[Records from a collection]
= Beginning of Section =

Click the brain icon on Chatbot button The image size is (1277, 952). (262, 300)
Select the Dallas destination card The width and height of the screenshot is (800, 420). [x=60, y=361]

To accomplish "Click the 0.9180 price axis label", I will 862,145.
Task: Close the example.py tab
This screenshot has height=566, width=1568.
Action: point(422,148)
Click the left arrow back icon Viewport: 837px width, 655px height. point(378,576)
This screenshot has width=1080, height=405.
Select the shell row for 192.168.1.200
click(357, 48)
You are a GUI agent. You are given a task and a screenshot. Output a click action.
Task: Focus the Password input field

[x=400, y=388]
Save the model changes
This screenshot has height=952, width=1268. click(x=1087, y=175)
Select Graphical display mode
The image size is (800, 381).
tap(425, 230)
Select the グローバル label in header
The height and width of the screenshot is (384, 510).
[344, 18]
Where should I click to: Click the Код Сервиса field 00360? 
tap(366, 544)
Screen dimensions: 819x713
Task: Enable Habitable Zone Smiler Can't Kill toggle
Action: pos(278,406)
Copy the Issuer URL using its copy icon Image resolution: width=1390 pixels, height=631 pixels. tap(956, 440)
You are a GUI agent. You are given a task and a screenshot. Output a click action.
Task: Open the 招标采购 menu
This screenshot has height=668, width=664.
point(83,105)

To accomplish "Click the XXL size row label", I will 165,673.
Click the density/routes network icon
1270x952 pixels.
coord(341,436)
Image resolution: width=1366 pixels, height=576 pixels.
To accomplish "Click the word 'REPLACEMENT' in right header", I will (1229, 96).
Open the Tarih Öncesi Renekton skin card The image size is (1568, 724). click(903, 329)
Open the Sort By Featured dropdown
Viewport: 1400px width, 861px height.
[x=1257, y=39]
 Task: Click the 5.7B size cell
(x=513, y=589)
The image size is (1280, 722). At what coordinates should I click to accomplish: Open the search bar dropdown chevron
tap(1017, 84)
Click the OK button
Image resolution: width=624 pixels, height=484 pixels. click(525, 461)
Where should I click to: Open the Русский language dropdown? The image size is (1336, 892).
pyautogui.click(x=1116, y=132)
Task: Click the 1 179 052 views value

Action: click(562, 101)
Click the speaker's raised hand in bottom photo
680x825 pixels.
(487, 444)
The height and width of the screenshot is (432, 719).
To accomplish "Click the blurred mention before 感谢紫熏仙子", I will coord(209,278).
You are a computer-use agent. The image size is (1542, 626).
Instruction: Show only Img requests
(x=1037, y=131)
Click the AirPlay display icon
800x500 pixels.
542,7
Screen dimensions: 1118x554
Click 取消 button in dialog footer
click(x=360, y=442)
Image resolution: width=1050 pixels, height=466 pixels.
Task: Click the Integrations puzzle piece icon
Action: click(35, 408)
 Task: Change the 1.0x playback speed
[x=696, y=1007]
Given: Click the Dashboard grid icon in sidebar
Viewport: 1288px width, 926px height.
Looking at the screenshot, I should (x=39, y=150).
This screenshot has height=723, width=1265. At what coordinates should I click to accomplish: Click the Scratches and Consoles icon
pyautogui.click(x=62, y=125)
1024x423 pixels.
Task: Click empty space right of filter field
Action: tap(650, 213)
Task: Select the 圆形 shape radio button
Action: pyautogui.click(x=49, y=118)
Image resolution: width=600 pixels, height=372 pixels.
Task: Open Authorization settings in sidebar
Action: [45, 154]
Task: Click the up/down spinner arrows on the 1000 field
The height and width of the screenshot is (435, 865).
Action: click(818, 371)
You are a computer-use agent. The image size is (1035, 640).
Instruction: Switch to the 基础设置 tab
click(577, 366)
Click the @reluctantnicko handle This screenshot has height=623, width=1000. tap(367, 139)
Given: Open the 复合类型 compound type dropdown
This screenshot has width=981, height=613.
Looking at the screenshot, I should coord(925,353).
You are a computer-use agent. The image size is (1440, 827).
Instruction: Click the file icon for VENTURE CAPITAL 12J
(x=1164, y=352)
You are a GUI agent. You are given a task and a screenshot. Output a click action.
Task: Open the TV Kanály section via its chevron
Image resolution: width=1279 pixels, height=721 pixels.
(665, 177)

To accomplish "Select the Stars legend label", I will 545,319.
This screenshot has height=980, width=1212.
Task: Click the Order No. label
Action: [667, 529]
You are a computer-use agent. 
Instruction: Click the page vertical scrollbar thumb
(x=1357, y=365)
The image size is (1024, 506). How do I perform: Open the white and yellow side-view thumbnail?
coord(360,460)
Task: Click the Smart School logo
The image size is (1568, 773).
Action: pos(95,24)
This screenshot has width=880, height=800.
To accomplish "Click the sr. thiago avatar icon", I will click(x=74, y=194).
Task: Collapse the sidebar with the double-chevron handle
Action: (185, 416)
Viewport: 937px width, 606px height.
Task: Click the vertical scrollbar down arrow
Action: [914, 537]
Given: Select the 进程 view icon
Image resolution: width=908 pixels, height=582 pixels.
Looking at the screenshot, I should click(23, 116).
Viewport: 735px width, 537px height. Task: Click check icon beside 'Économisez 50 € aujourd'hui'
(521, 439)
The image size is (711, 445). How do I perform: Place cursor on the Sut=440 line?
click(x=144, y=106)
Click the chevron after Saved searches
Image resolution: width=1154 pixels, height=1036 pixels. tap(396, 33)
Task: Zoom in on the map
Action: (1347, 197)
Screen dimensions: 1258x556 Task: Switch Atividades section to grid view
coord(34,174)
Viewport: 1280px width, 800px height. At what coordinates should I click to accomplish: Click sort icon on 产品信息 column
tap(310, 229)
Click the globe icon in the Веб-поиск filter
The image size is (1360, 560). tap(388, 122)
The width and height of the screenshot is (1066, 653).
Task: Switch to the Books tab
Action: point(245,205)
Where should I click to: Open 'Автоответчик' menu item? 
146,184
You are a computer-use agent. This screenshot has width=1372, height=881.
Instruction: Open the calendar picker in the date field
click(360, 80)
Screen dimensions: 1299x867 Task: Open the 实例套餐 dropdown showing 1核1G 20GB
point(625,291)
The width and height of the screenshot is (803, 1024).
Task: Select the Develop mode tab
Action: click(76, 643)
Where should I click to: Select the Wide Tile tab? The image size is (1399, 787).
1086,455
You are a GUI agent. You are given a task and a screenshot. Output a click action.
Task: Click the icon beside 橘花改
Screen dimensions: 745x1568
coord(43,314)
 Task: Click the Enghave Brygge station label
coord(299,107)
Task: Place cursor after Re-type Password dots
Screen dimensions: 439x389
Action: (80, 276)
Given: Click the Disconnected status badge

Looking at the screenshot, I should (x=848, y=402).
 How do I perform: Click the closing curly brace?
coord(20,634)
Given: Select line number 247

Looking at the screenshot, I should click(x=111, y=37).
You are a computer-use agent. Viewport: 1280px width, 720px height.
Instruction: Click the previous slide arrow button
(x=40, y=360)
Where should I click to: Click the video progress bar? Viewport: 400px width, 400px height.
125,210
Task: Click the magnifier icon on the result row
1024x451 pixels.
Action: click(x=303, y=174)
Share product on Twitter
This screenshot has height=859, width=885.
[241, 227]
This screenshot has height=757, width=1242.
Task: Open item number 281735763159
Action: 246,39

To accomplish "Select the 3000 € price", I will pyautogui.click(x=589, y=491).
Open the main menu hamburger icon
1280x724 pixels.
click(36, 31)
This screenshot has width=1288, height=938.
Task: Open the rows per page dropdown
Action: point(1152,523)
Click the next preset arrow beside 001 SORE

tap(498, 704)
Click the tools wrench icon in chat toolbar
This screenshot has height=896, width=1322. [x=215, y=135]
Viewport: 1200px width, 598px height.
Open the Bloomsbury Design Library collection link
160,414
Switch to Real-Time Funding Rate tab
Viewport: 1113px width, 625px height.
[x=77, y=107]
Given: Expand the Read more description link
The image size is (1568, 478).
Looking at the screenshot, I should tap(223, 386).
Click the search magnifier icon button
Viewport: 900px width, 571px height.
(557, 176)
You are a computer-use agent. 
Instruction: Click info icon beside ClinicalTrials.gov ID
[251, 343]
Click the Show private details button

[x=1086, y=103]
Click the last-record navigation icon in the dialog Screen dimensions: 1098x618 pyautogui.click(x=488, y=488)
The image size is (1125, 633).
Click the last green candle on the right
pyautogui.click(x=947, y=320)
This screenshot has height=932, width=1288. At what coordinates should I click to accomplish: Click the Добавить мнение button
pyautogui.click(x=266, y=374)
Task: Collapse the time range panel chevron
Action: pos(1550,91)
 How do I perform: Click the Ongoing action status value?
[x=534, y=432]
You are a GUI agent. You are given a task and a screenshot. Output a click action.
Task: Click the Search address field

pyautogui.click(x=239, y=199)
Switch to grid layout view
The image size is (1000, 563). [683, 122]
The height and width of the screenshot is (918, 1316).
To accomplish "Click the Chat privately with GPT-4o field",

= End of Section =

* _WORK INSTRUCTIONS_
Looking at the entries above, can you reproduce exactly the lines from the one that holds "The height and width of the screenshot is (432, 719)." through the one that holds "Click the AirPlay display icon", and only those?

* _RESPONSE BOX_
The height and width of the screenshot is (432, 719).
To accomplish "Click the blurred mention before 感谢紫熏仙子", I will coord(209,278).
You are a computer-use agent. The image size is (1542, 626).
Instruction: Show only Img requests
(x=1037, y=131)
Click the AirPlay display icon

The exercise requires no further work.